I'm not even sure if this is possible but I'm doing a Set operation like union
or intersection
and I need to convert that to a List
in order to shuffle the list and pass that to a different method that accepts a List
instead of a Set
. So I convert the result to a List
and all is good. But then from the profiler, I see that the operation is taking a long time under load and it's because of the way Guava Sets .size()
does. It's not a constant operation like normal java Set.
Here's the code example
@Test
void testSet() {
Set<Character> first = ImmutableSet.of('a', 'b', 'c');
Set<Character> second = ImmutableSet.of('b', 'c', 'd');
Set<Character> union = Sets.union(first, second);
List<Character> characters = new ArrayList<>(union);
}
I'm trying to find the fastest way to convert a Guava Sets
to a List
. From digging through the code this is what Guava Sets does https://github.com/google/guava/blob/master/guava/src/com/google/common/collect/Sets.java#L694. It's not a constant operation and it hurts the performance under high load. I'm guessing that .size
call is from when Java wants to copy a new Collection to a new List it has to know the size to create a List.

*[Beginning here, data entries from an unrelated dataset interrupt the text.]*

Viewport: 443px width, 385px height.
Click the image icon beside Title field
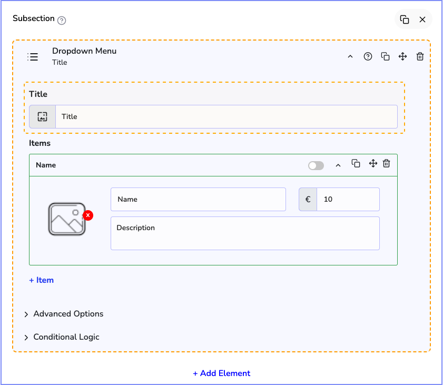(x=43, y=117)
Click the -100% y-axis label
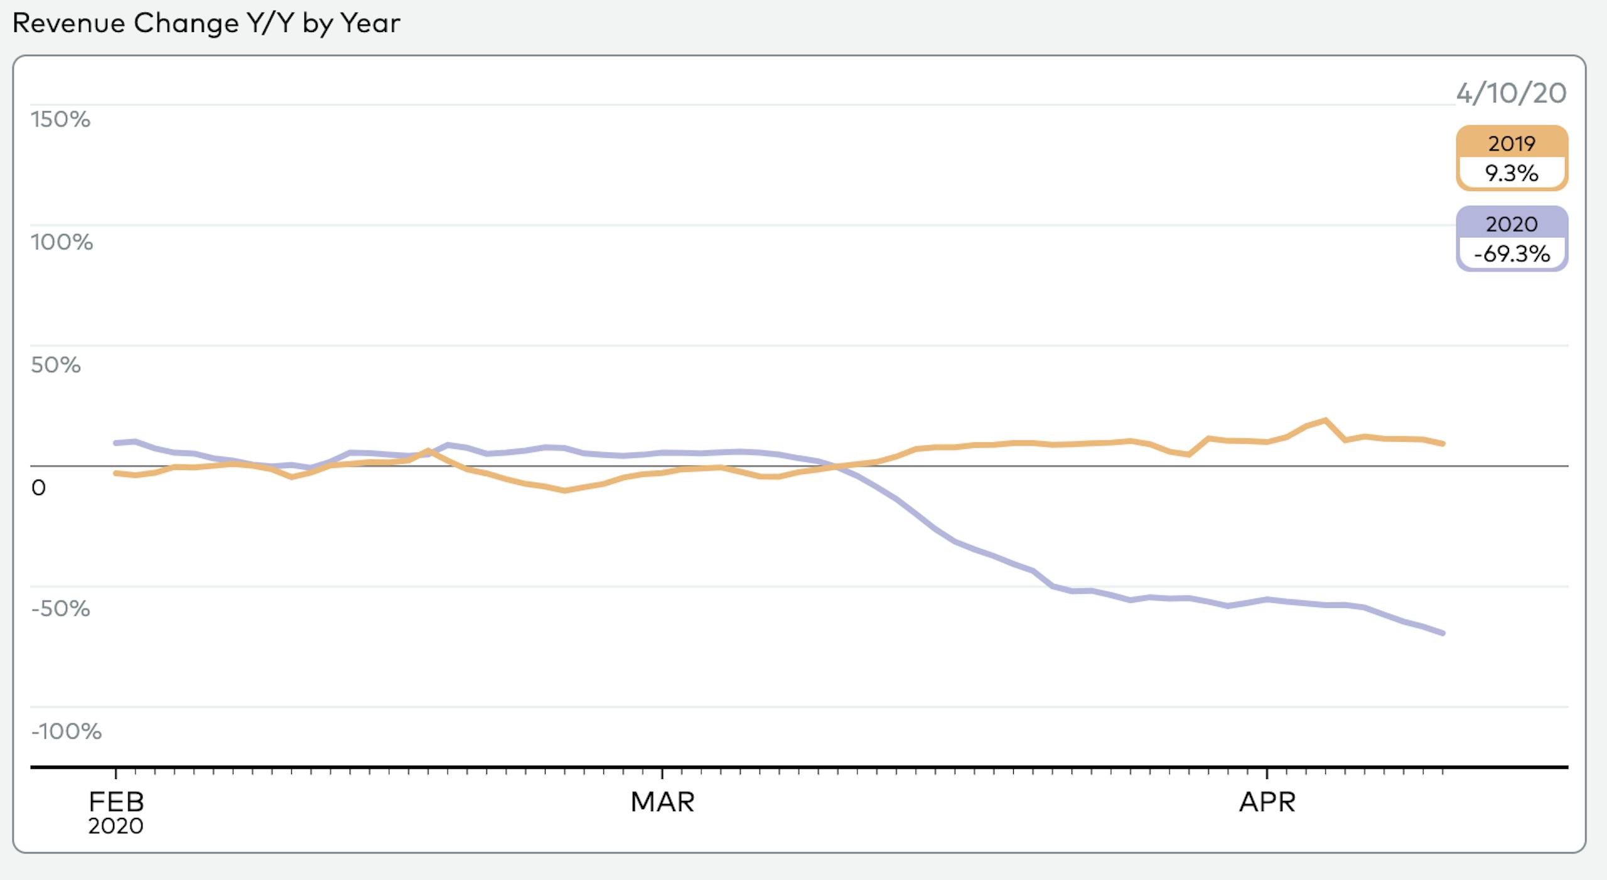The width and height of the screenshot is (1607, 880). click(x=66, y=731)
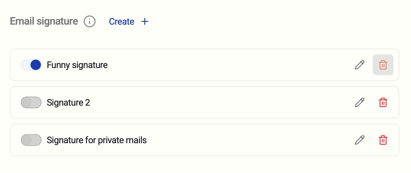
Task: Edit Funny signature with the pencil icon
Action: (359, 65)
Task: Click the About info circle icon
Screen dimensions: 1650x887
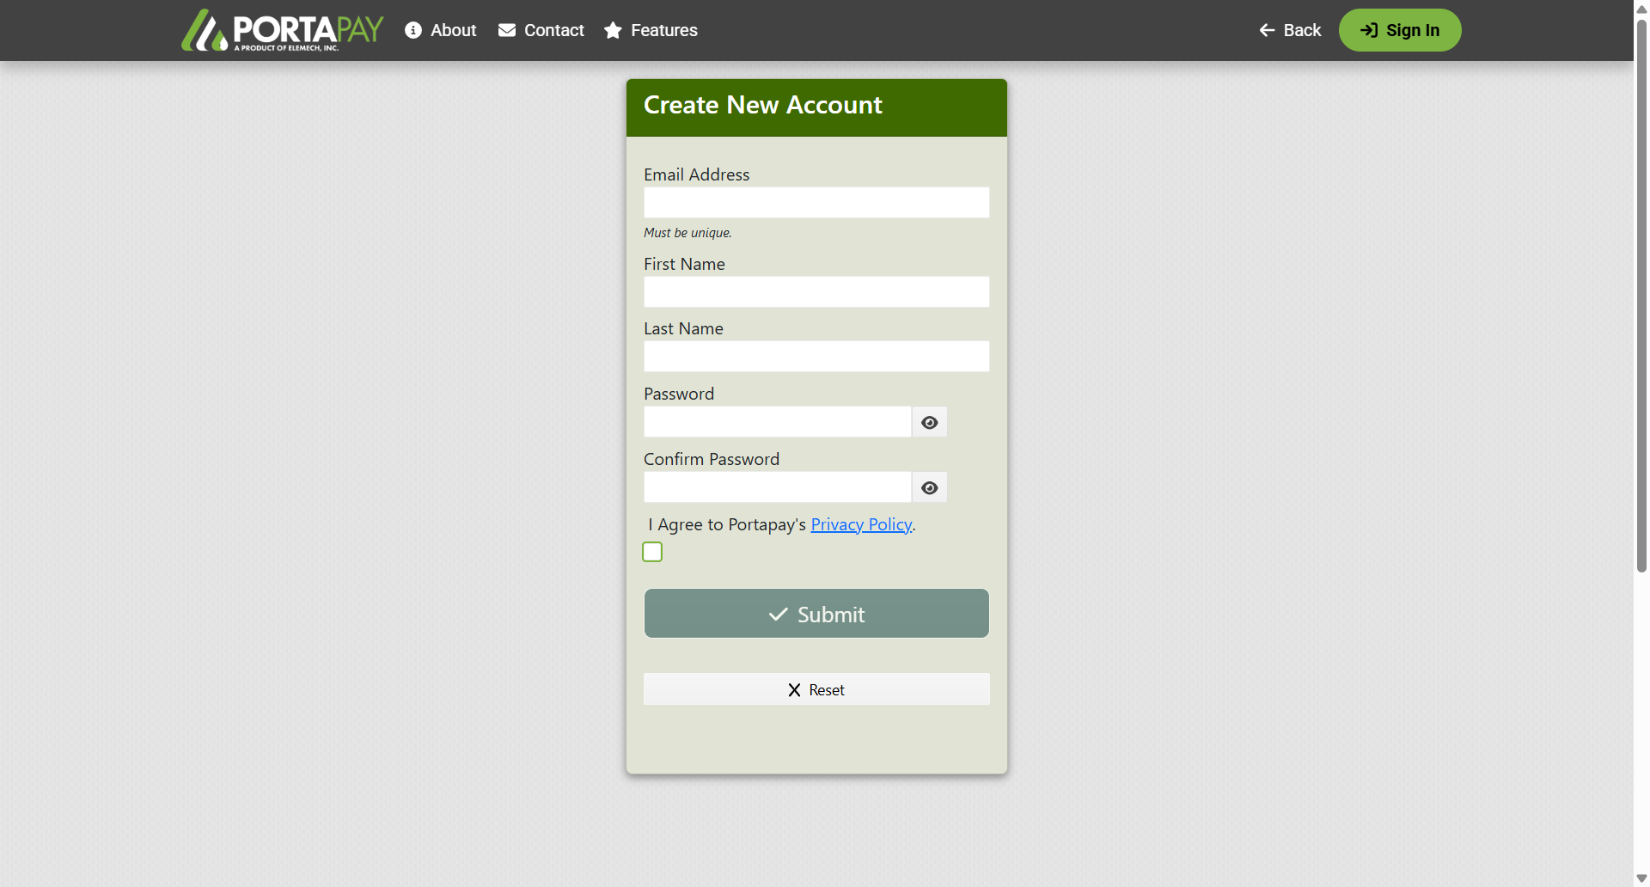Action: coord(413,30)
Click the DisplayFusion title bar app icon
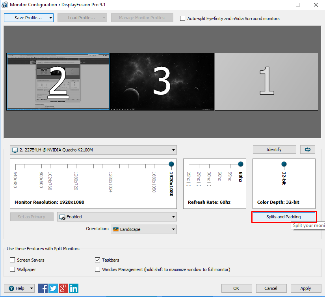 pyautogui.click(x=5, y=5)
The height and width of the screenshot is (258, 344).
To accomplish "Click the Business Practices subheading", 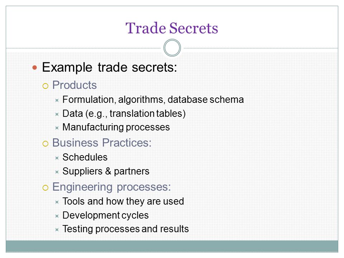I will [x=102, y=143].
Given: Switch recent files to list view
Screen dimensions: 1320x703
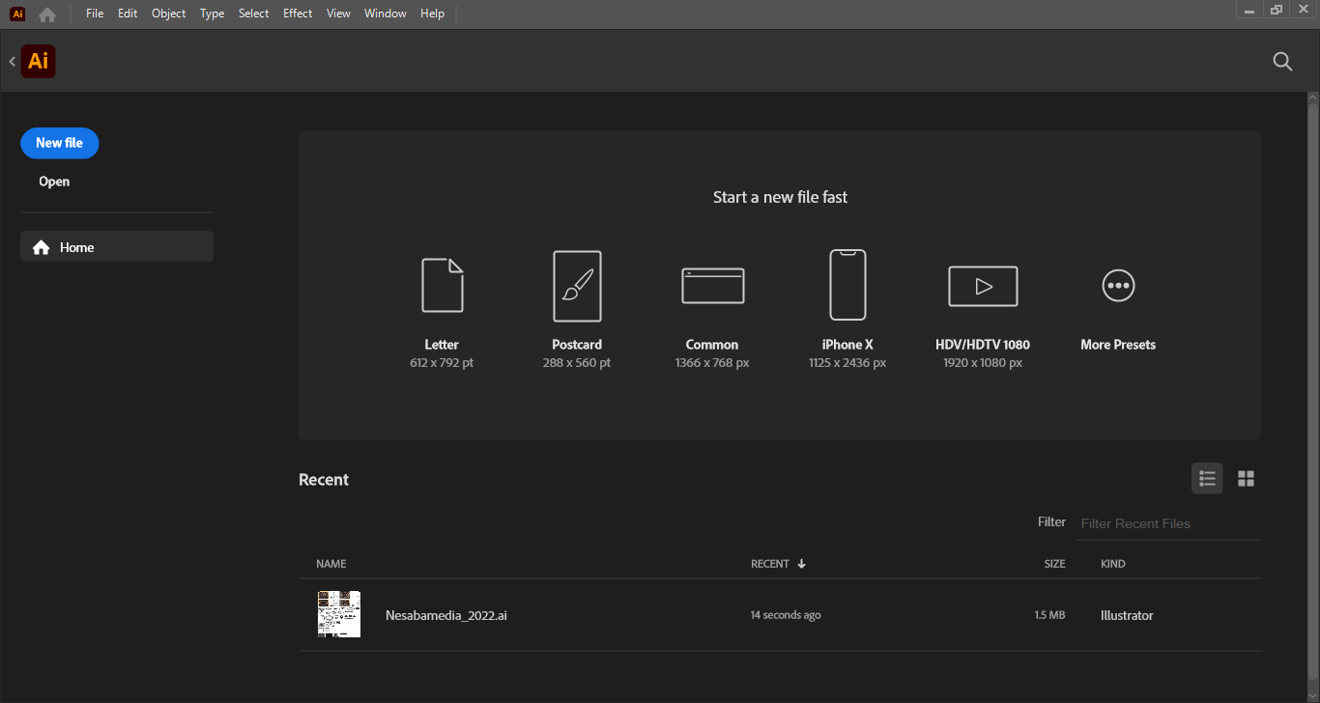Looking at the screenshot, I should [x=1207, y=479].
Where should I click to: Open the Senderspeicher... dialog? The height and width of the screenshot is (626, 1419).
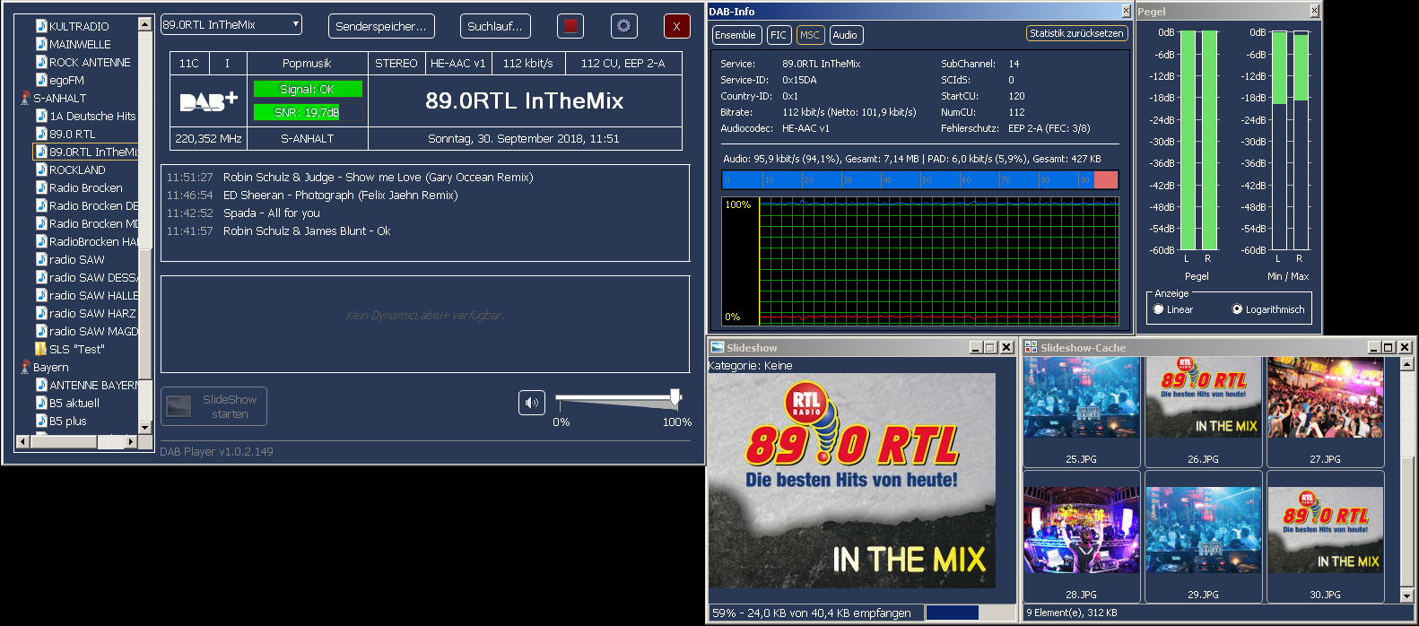[381, 26]

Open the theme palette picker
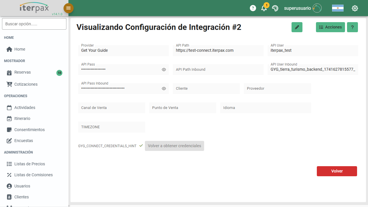(275, 8)
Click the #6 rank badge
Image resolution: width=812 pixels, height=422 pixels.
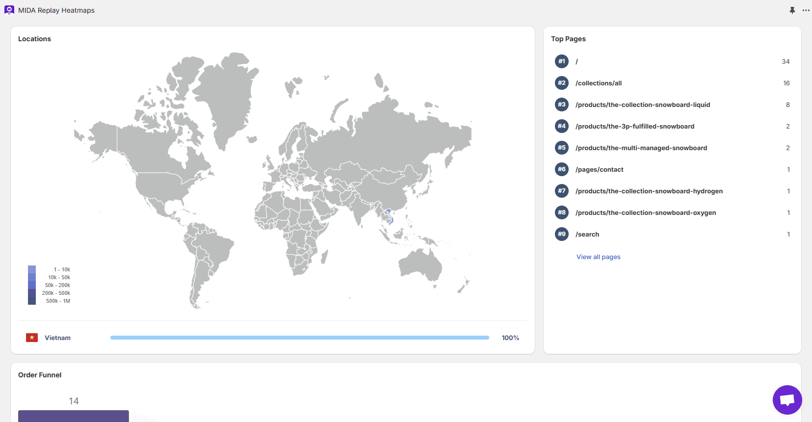[561, 169]
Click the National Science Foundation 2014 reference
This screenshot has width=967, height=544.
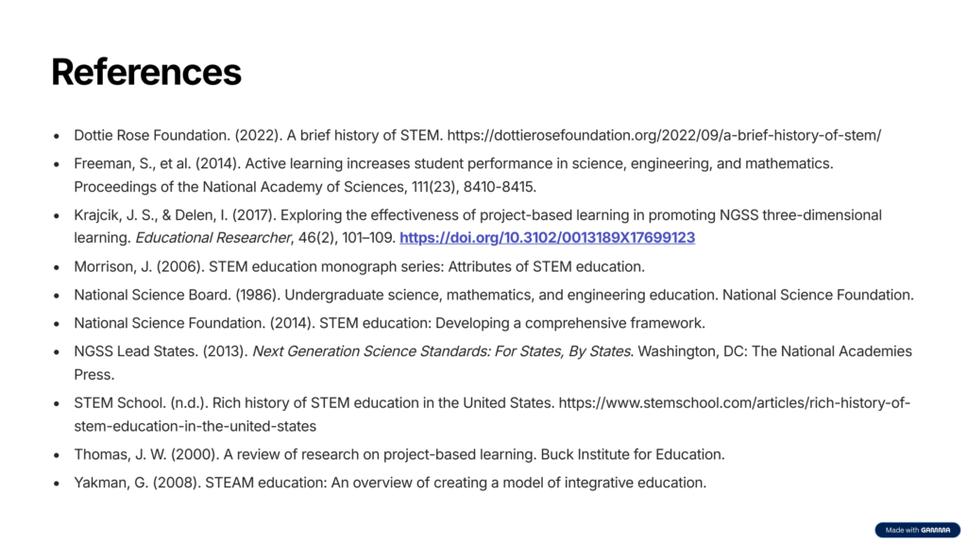(389, 323)
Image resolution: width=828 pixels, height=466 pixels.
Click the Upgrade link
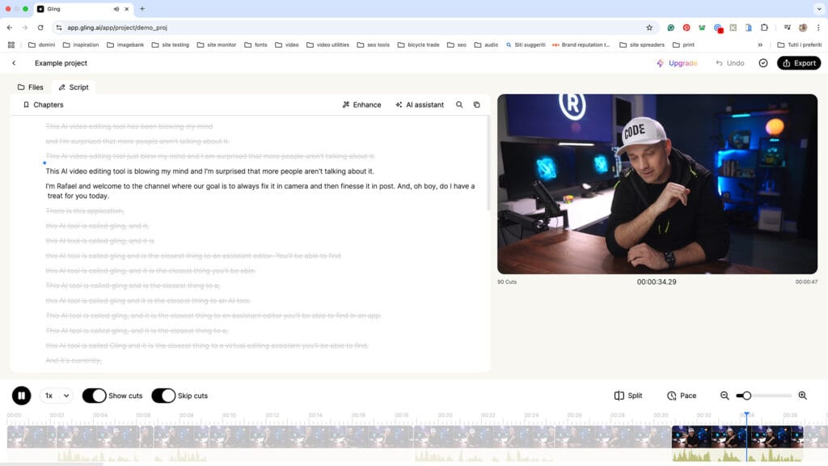(x=677, y=63)
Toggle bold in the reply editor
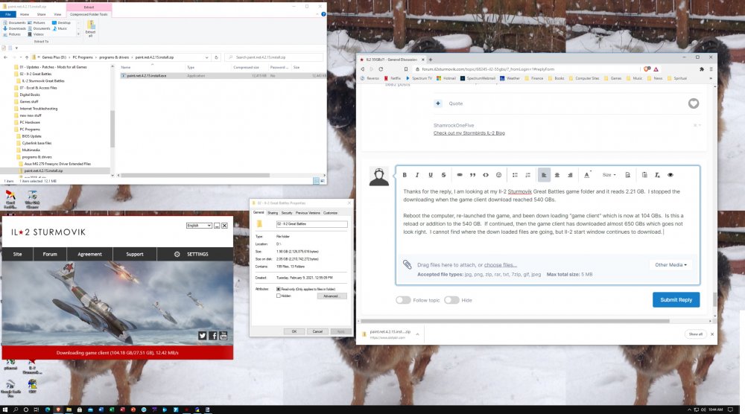The width and height of the screenshot is (745, 414). coord(405,175)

Putting "performance under high load" argument aside (I suggest doing proper JMH microbenchmarks if it's really relevant in your use case), Sets
operations are memory-optimized, so if you're copying the data right away, you may want to try different approaches which don't call size at all.
First, Sets.union
returns SetView<E>
which has immutableCopy()
, on which then you can call .asList()
view, returning an immutable list (feel free to chain all operations together):
@Test
public void testSetCopy() {
Set<Character> first = ImmutableSet.of('a', 'b', 'c');
Set<Character> second = ImmutableSet.of('b', 'c', 'd');
Sets.SetView<Character> union = Sets.union(first, second);
List<Character> characters = union.immutableCopy().asList();
assertThat(characters).containsOnly('a', 'b', 'c', 'd');
}
Second, you can also consider using Set
in the first place, as mentioned by Louis:
@Test
public void testMultiset() {
Set<Character> first = ImmutableSet.of('a', 'b', 'c');
Set<Character> second = ImmutableSet.of('b', 'c', 'd');
// here it's ugly but maybe you can collect to set in the first place
ImmutableMultiset<Character> set = ImmutableSet.<Character>builder()
.addAll(first)
.addAll(second)
.build(); // [a, b, c, d]
List<Character> characters = set.asList();
assertThat(characters).containsOnly('a', 'b', 'c', 'd');
}
That said, YMMV, and again I encourage you to do microbenchmarks before choosing any less readable option.